◆ Set problem
Edit the data below so that every "screenshot" becomes "screen capture", and leave everything else unchanged.

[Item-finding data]
=-=-=

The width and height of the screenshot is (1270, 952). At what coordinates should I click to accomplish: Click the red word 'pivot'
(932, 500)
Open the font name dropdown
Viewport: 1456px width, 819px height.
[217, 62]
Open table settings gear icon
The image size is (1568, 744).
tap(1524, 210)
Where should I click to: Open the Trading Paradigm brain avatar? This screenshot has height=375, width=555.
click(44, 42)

=-=-=

◆ The result
The width and height of the screen capture is (1270, 952). At what coordinates should I click to accomplish: Click the red word 'pivot'
(932, 500)
Open the font name dropdown
Viewport: 1456px width, 819px height.
[217, 62]
Open table settings gear icon
The image size is (1568, 744).
tap(1524, 210)
Where should I click to: Open the Trading Paradigm brain avatar? This screen capture has height=375, width=555.
click(44, 42)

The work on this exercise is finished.